Passage:
········

The article freaks the crap out of me for a number of reasons, but the main thing that matters is how we tend to romanticize players like Gehrig — guys who played every day until they were no longer physically capable — and discount the possibility that they would have enjoyed longer, more productive careers if doctors knew then what we all know now.

Athletes tend to be tough guys. They want to play. And yet when they actually yield to the advice of their doctors and trainers — or better yet, their own bodies — and wait out injuries, people label them ‘soft’ and question their desire. That’s awful.

The physical toll that professional sports put on an athlete’s body is remarkable. It’s not like going to the gym or playing rec-league flag football like we do. I wrote about this at length last year: We need to stop pretending we understand other people’s pain.

Also — on a completely unrelated note — it turns out Gehrig is buried about 500 yards from Babe Ruth, in an adjacent cemetery. That strikes me as amazingly poetic, though I guess it stands to reason that a lot of Yankees would retire to the same general area. Both sites are walking distance from my house. I checked out Ruth’s resting spot not too long ago; I should probably visit Gehrig’s too.

It’s too bad this thing’s not real, because otherwise I’d be on my way to try one right now

Some fellow named Me Gusta at Brain Residue created a minor Internet stir today with a phony KFC test sandwich, the Skinwich, purportedly five layers of fried chicken skin with american cheese and bacon on a bun.

If the name weren’t enough to give away the hoax, the guy made it pretty clear by saying that test stores were located on Colbert Blvd. in Ekaf, Maine, the corner of Third and Twain in Tihsllub, Oklahoma, and on Dense St. in Eritas, California. Read the town names backwards.

Furthermore, anyone with any good sense should realize that KFC would never put out a sandwich like that without some sort of special sauce on it. That should give up the joke immediately.

Nonetheless, it’s a funny idea for a delicious-sounding sandwich, made all the more hilarious by the guy’s scathing writeup. The sandwich looks like this:

Straight up, that thing looks amazing. Maybe a little too good, really — like the product shot of the Skinwich, not like the Skinwich you’d actually get if you went to KFC and ordered it. Anyway, shame they’re not really making this thing because it’s practically begging for a TedQuarters review.

Also, and perhaps funniest of all, some clever asshat at Geekologie didn’t get the joke and wrote a whole post ripping the thing.

········

Recorded data:

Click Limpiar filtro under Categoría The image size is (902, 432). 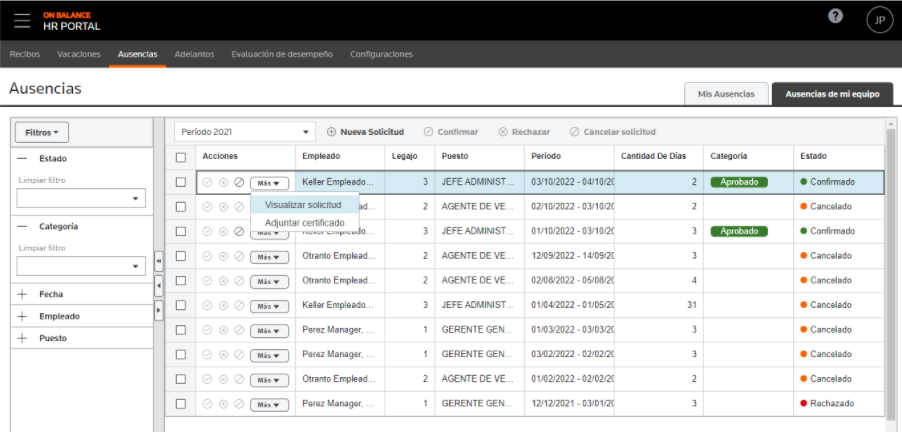[42, 248]
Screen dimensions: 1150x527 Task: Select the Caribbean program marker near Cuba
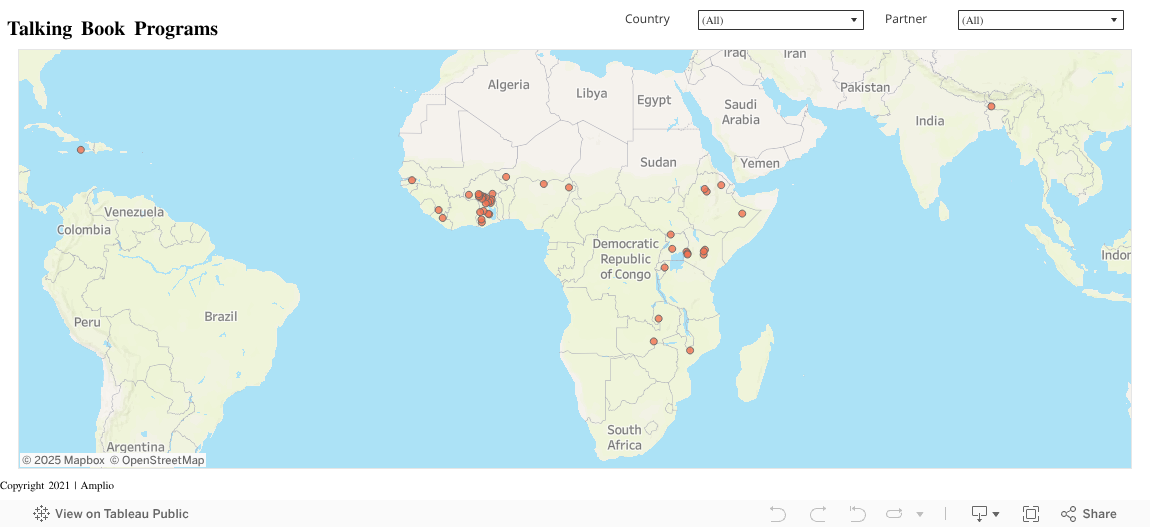tap(81, 150)
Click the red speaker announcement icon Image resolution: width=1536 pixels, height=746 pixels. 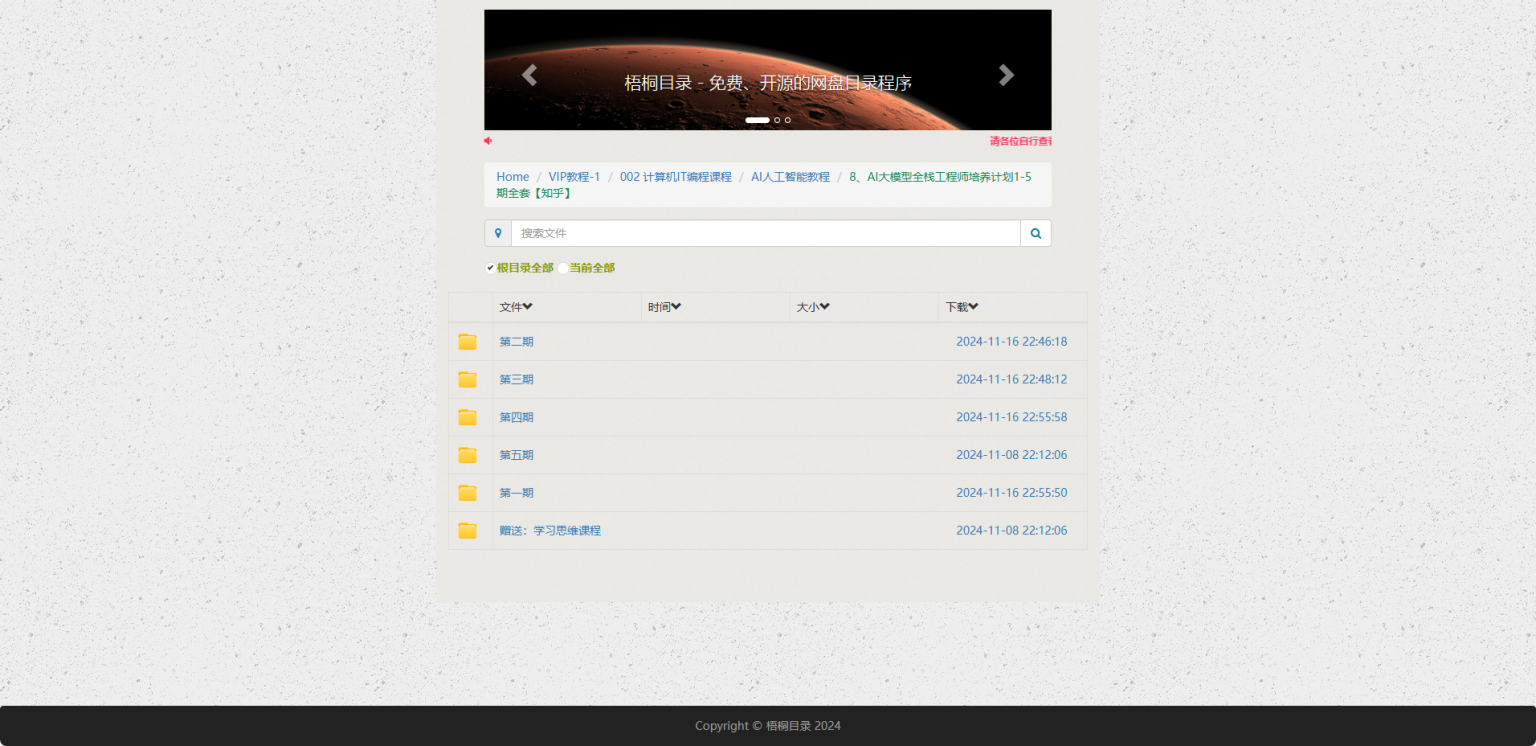[x=488, y=141]
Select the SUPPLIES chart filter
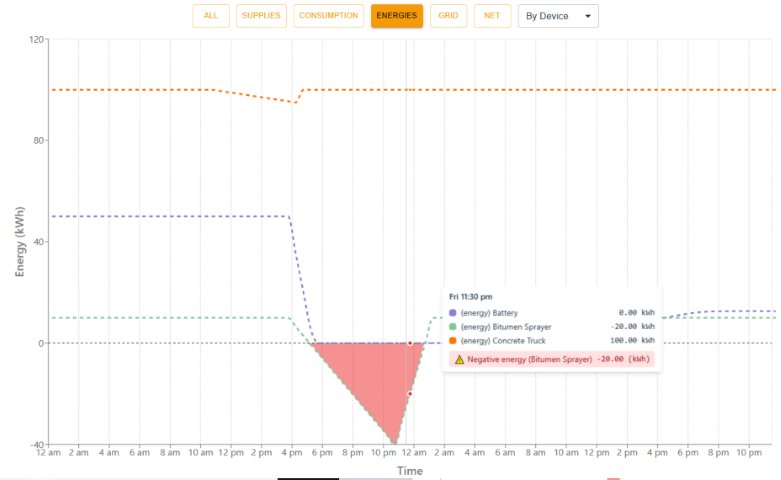This screenshot has width=781, height=480. click(261, 16)
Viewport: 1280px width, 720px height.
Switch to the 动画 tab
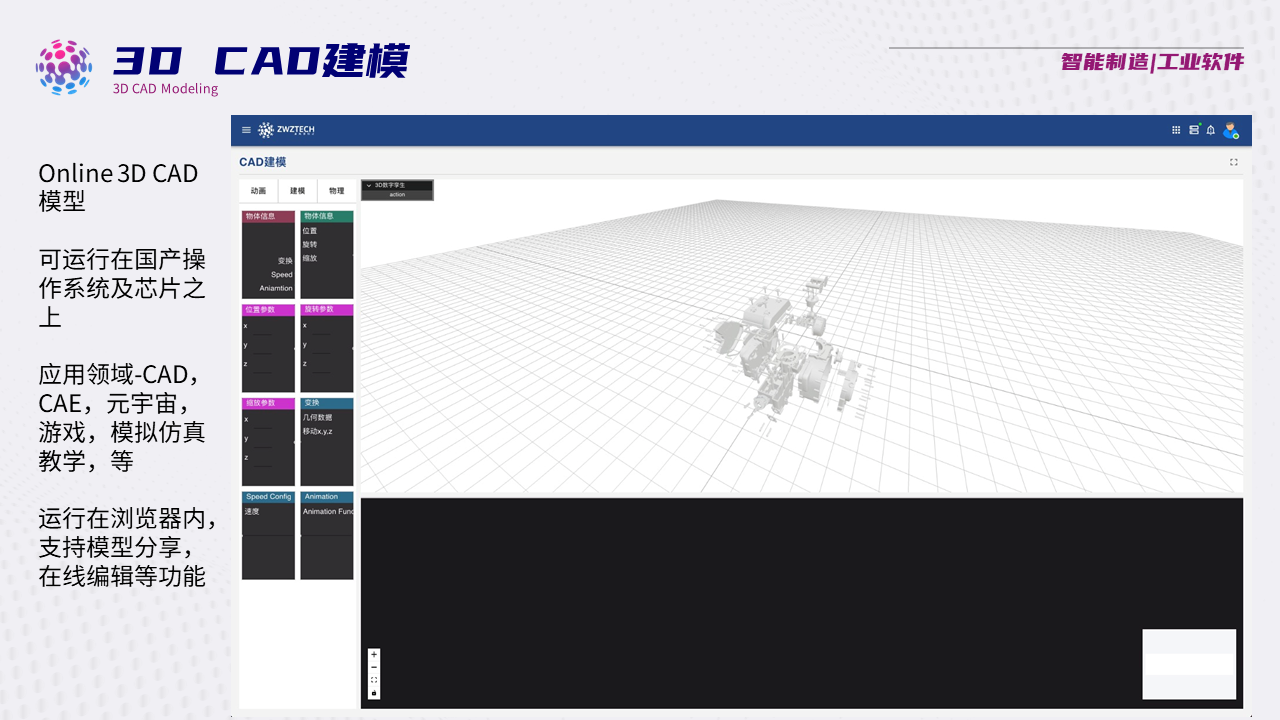(x=258, y=191)
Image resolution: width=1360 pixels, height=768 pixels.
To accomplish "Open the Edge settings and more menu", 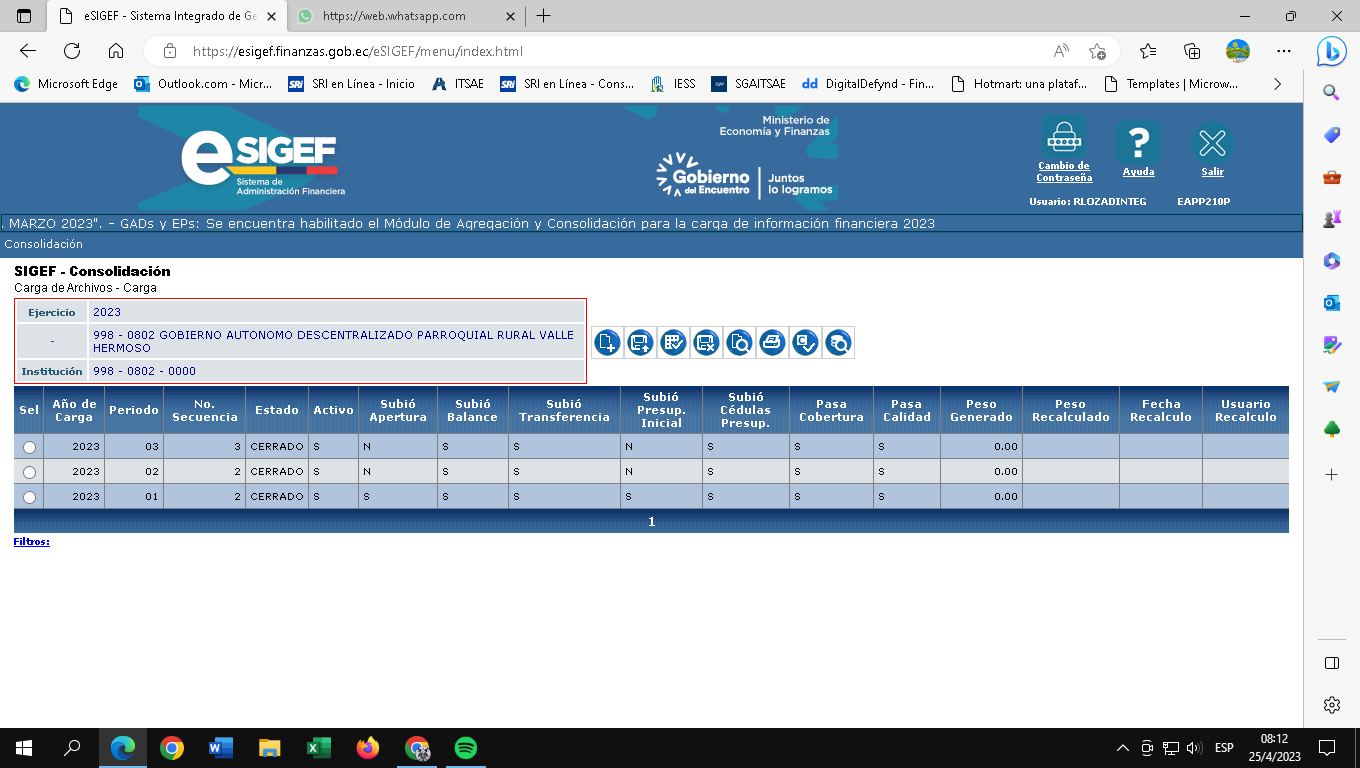I will (x=1284, y=51).
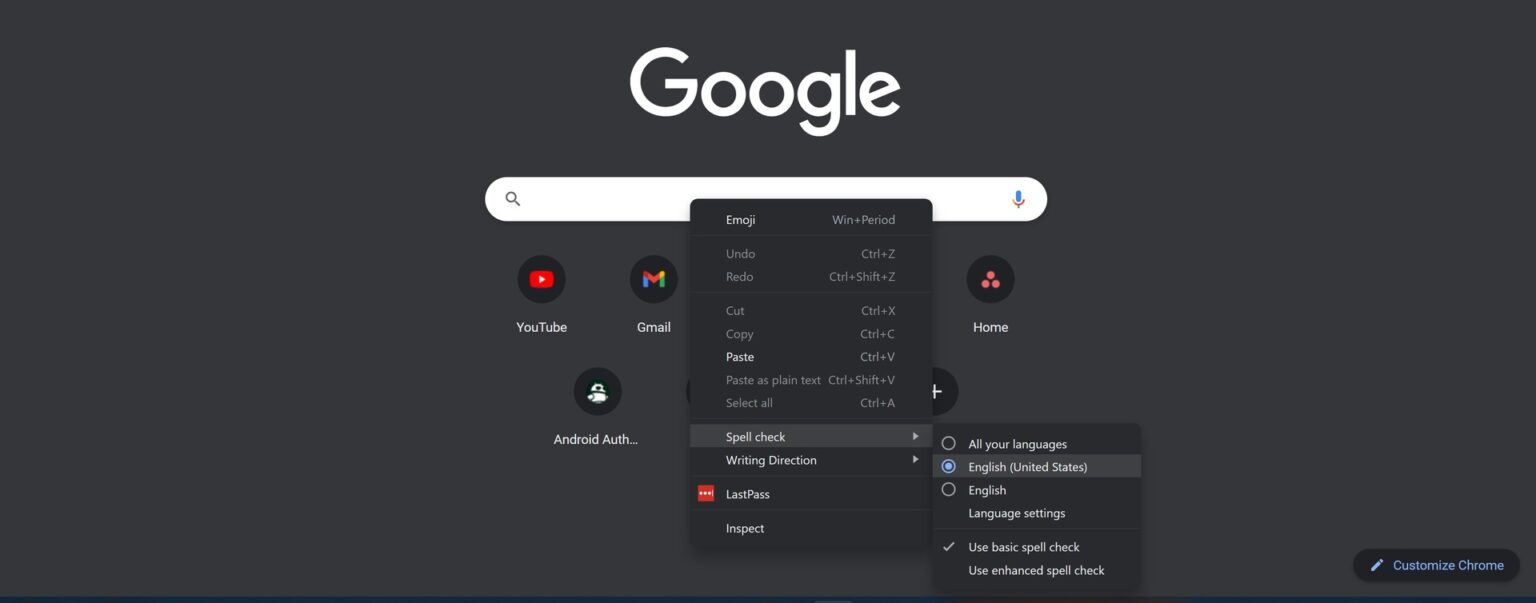Open the Home shortcut
1536x603 pixels.
point(990,279)
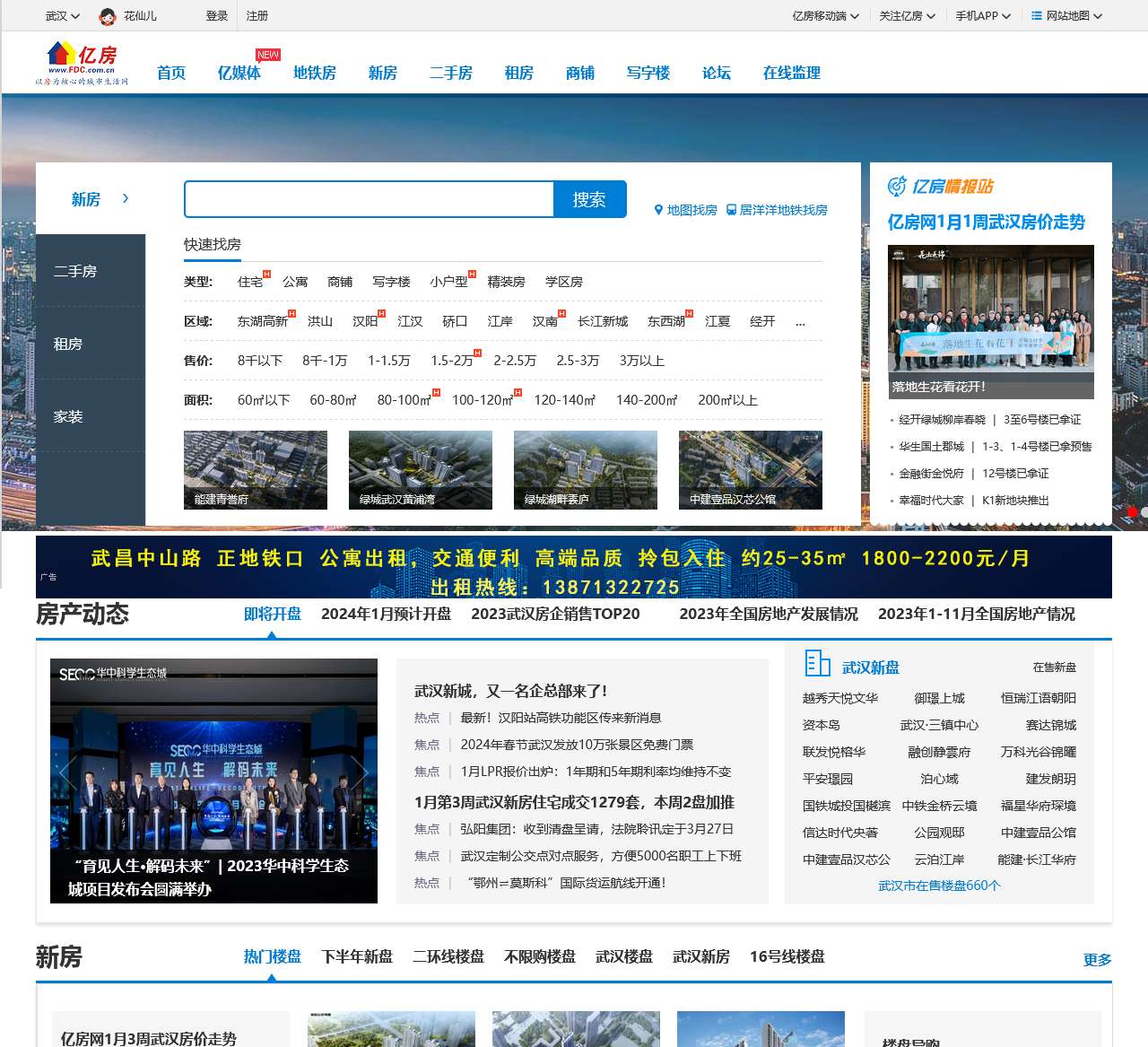Click the subway train icon for 居洋洋地铁找房
1148x1047 pixels.
(x=732, y=211)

········

What you need to do:
1. Answer these questions from the blog post:
(a) About how far from Babe Ruth is Gehrig buried?
(b) What does the Skinwich supposedly consist of?
(c) Which site wrote a whole post ripping the sandwich?
2. Which towns does the blog post give as locations of the Skinwich test stores? Include the state for each.
3. Copy the blog post word for word, beginning at the words "Also — on a" and stopping after "bacon on a bun.".
You can ignore the listing above.

Response list:
1.
(a) About 500 yards, in an adjacent cemetery.
(b) Five layers of fried chicken skin with american cheese and bacon on a bun.
(c) Geekologie.

2.
Ekaf, Maine
Tihsllub, Oklahoma
Eritas, California

3.
Also — on a completely unrelated note — it turns out Gehrig is buried about 500 yards from Babe Ruth, in an adjacent cemetery. That strikes me as amazingly poetic, though I guess it stands to reason that a lot of Yankees would retire to the same general area. Both sites are walking distance from my house. I checked out Ruth’s resting spot not too long ago; I should probably visit Gehrig’s too.

It’s too bad this thing’s not real, because otherwise I’d be on my way to try one right now

Some fellow named Me Gusta at Brain Residue created a minor Internet stir today with a phony KFC test sandwich, the Skinwich, purportedly five layers of fried chicken skin with american cheese and bacon on a bun.